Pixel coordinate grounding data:
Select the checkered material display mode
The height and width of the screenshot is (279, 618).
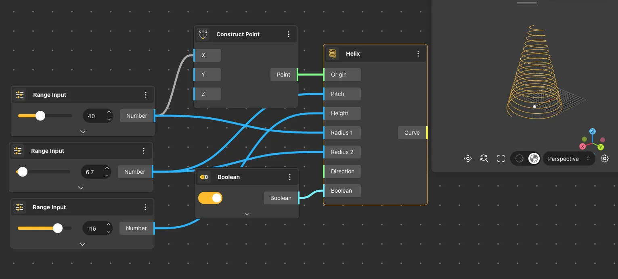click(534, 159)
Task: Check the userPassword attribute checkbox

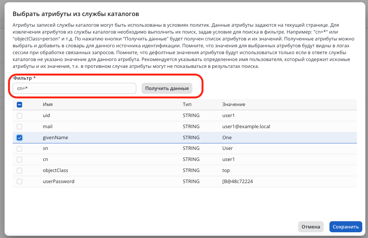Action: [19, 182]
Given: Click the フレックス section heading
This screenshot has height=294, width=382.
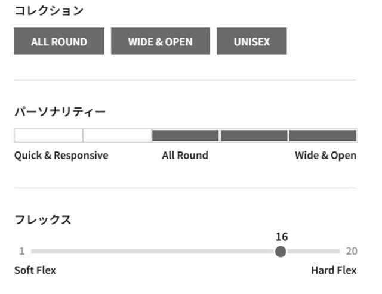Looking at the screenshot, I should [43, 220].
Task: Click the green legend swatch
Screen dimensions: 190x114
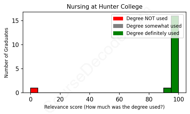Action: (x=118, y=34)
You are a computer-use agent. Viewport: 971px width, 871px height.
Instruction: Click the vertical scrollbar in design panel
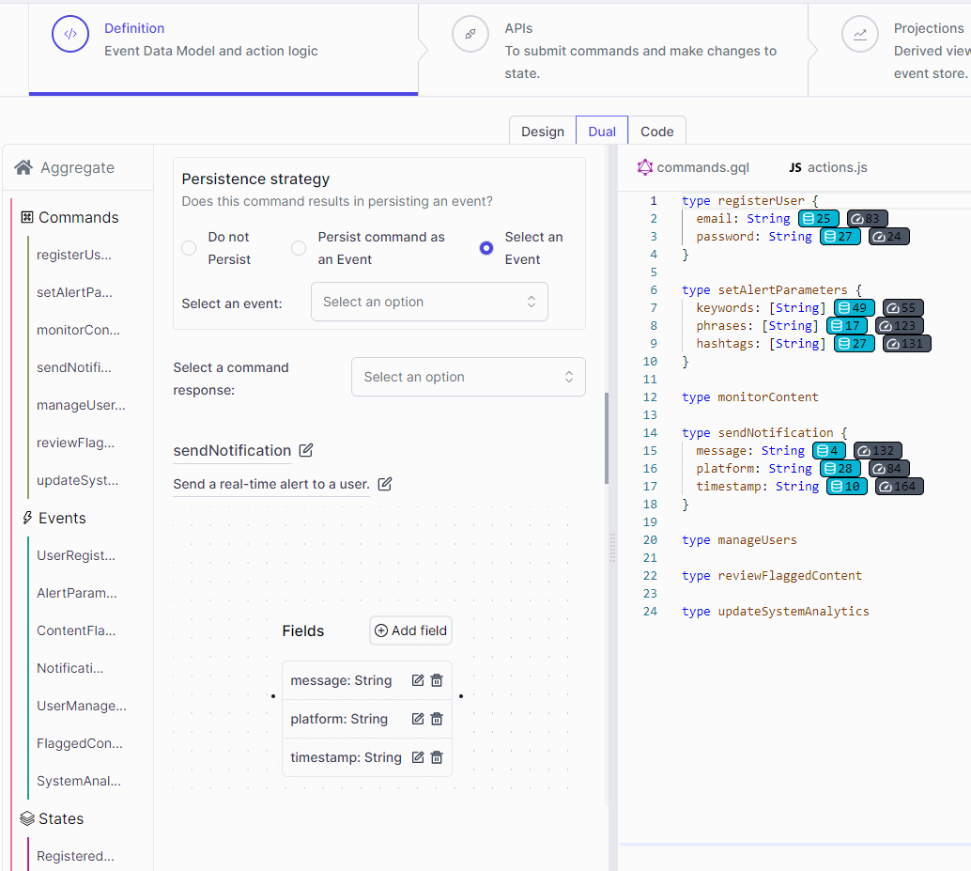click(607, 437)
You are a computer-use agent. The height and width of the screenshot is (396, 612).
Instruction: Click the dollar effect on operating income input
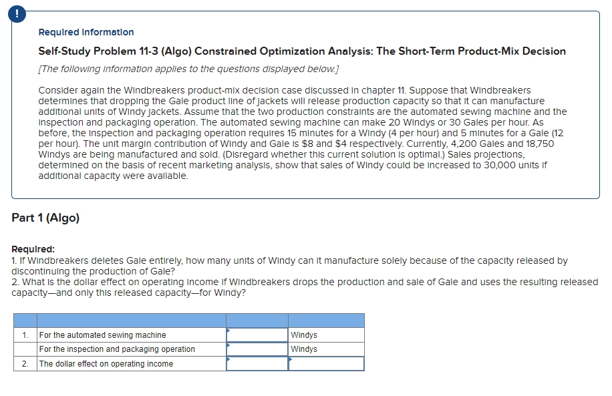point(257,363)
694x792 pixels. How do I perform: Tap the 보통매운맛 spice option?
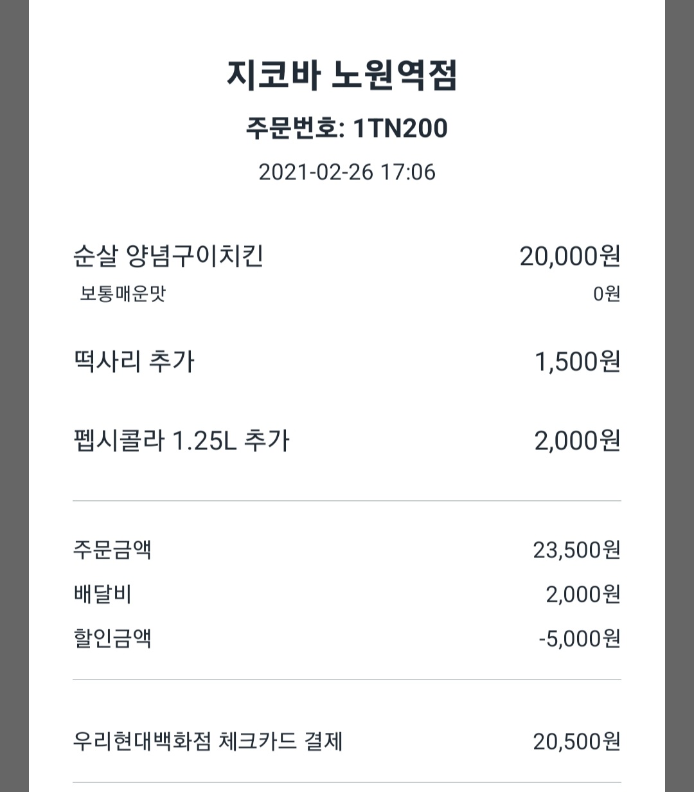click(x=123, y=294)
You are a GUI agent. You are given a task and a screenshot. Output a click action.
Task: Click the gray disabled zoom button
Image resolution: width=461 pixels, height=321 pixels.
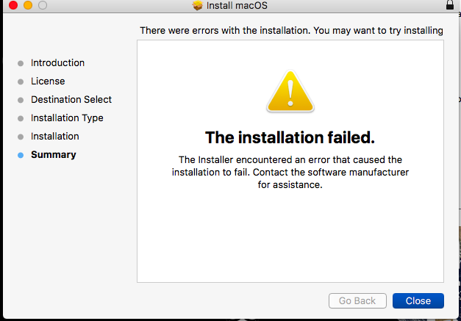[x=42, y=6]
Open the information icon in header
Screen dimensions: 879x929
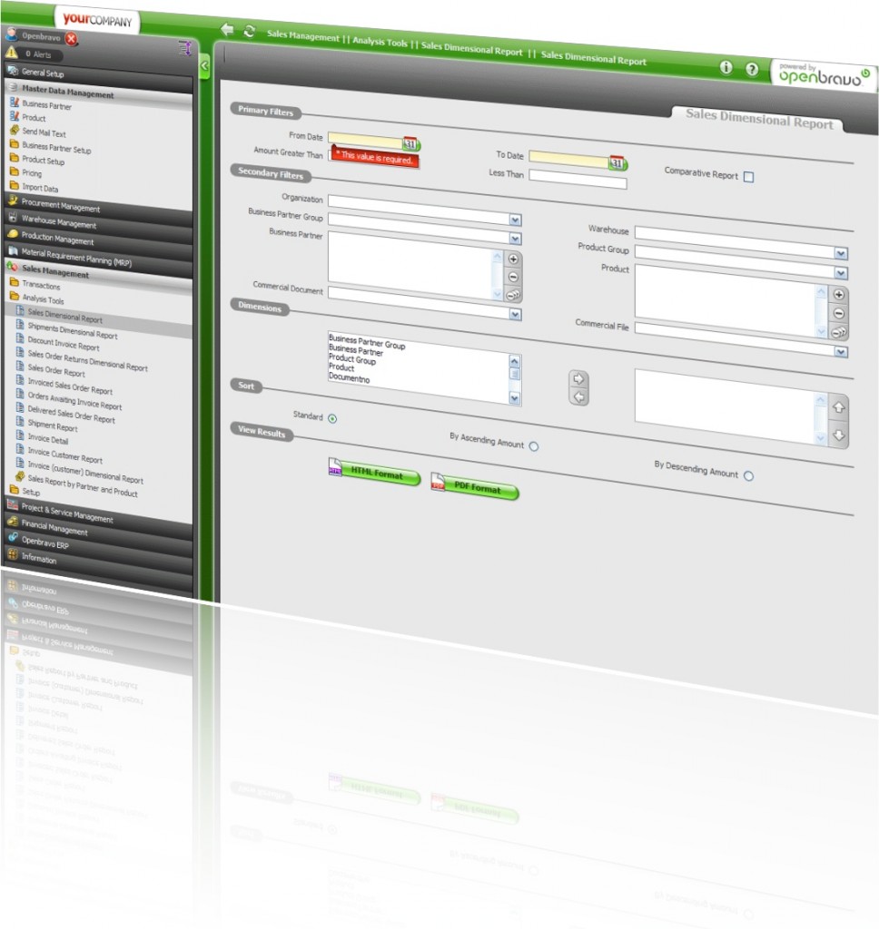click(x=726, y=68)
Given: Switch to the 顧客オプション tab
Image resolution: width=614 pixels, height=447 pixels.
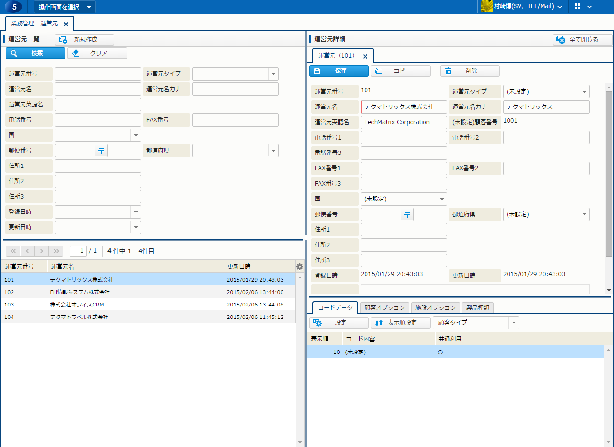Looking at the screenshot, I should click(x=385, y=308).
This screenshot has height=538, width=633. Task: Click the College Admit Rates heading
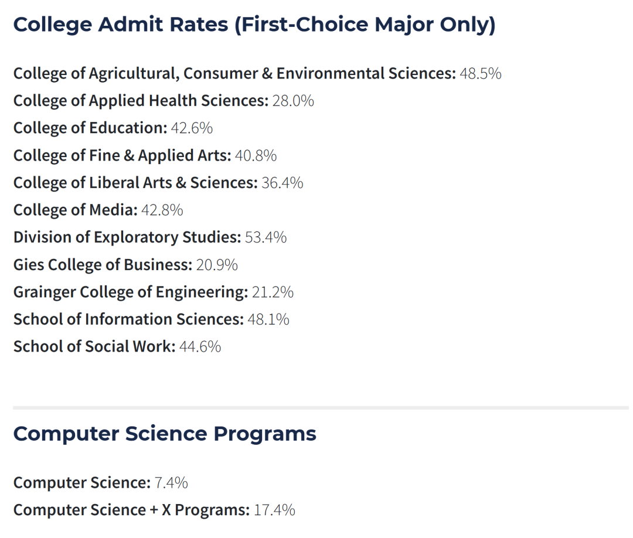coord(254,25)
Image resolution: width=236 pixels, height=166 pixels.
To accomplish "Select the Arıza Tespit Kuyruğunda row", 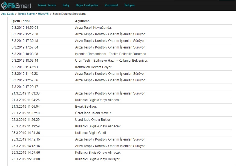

Problem to solve: Copy out nothing but the lines from the beginning of the records through the one that contains "Given: Click the フレックス section heading". Skip the pictures.

Answer to this exercise:
Select the checkered material display mode
The height and width of the screenshot is (279, 618).
click(534, 159)
Task: Check the userPassword attribute checkbox

Action: [19, 182]
Given: Click the フレックス section heading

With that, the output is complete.